The military strategist who coordinated the outbreak of the Carnation Revolution was a great man, an extraordinary destiny

We have received news of the death of Otelo Saraiva de Carvalho, the military strategist who coordinated the outbreak of the Carnation Revolution, or the overthrow of Salazarism. Salazar had already died, but the dictatorship that he established and maintained with an iron fist for decades persisted.

It was a movement of young army captains, who lived through the bad experience of the colonial war and developed democratic tendencies. Forced to serve in the African colonies of Portuguese imperialism, they soon realized that their mission was to kill blacks. By that time, it had become customary for young people who reached the age of compulsory military service to leave Portugal and come to Brazil, or other places, so that they would not learn such a hard task.

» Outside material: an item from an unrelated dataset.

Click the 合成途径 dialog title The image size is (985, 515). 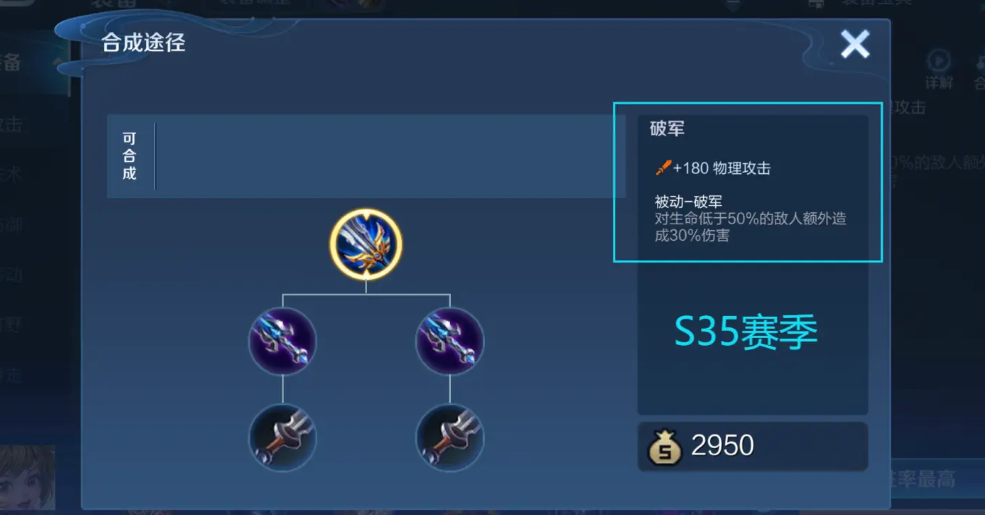pyautogui.click(x=143, y=43)
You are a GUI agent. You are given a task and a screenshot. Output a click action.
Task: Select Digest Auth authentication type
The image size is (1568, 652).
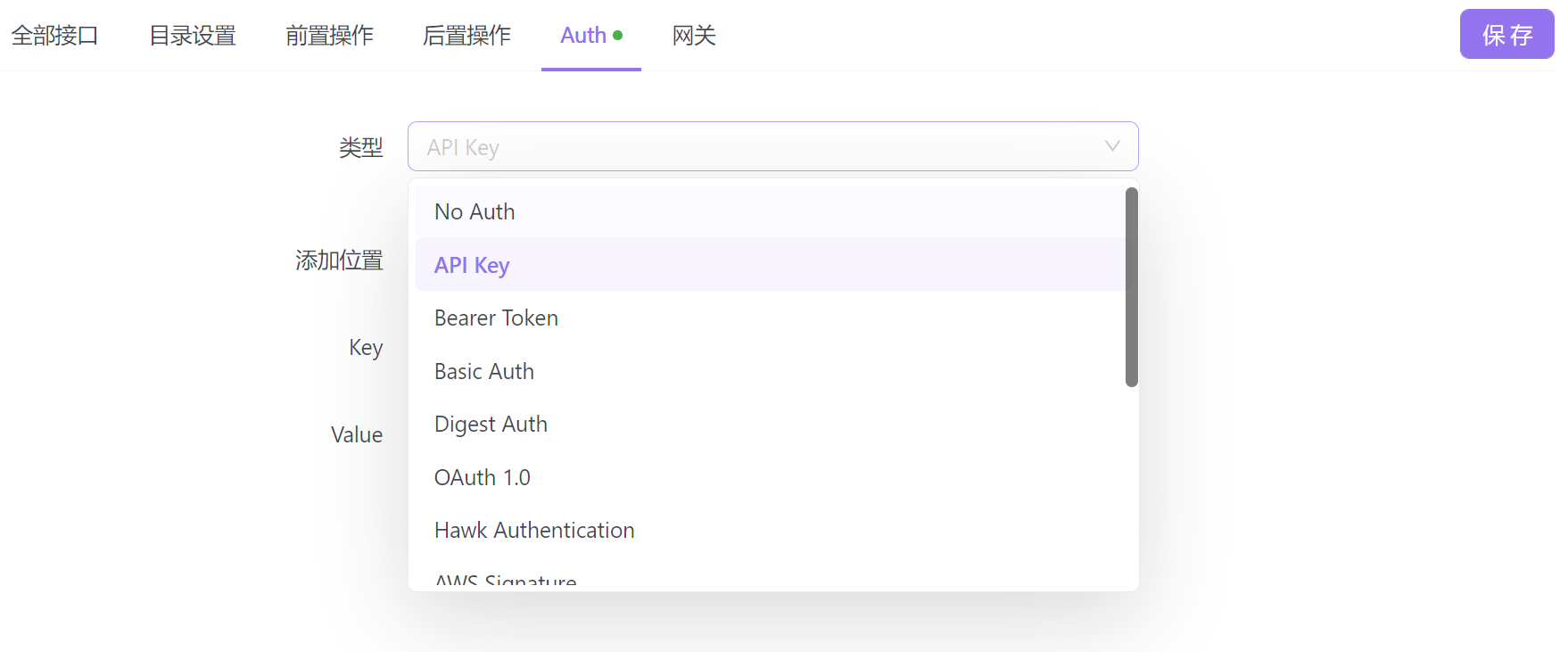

Otelo participated in the preparations for the 25th of April and, thanks to his superior competence and leadership ability, he drew up the plan to take power in a single day, and without spilling blood. The password was given by a historic choice, the radio transmission of the song “Grândola, vila morena”, by Zeca Afonso. where it was possible to do democratic propaganda, resulting in several arrests. In the recording made by the composer, one can clearly hear the feet moving in unison in the collective march. In addition, the lyrics exalt the equality and fraternity that prevail among the peasants of Alentejo. It was not chosen by chance, therefore.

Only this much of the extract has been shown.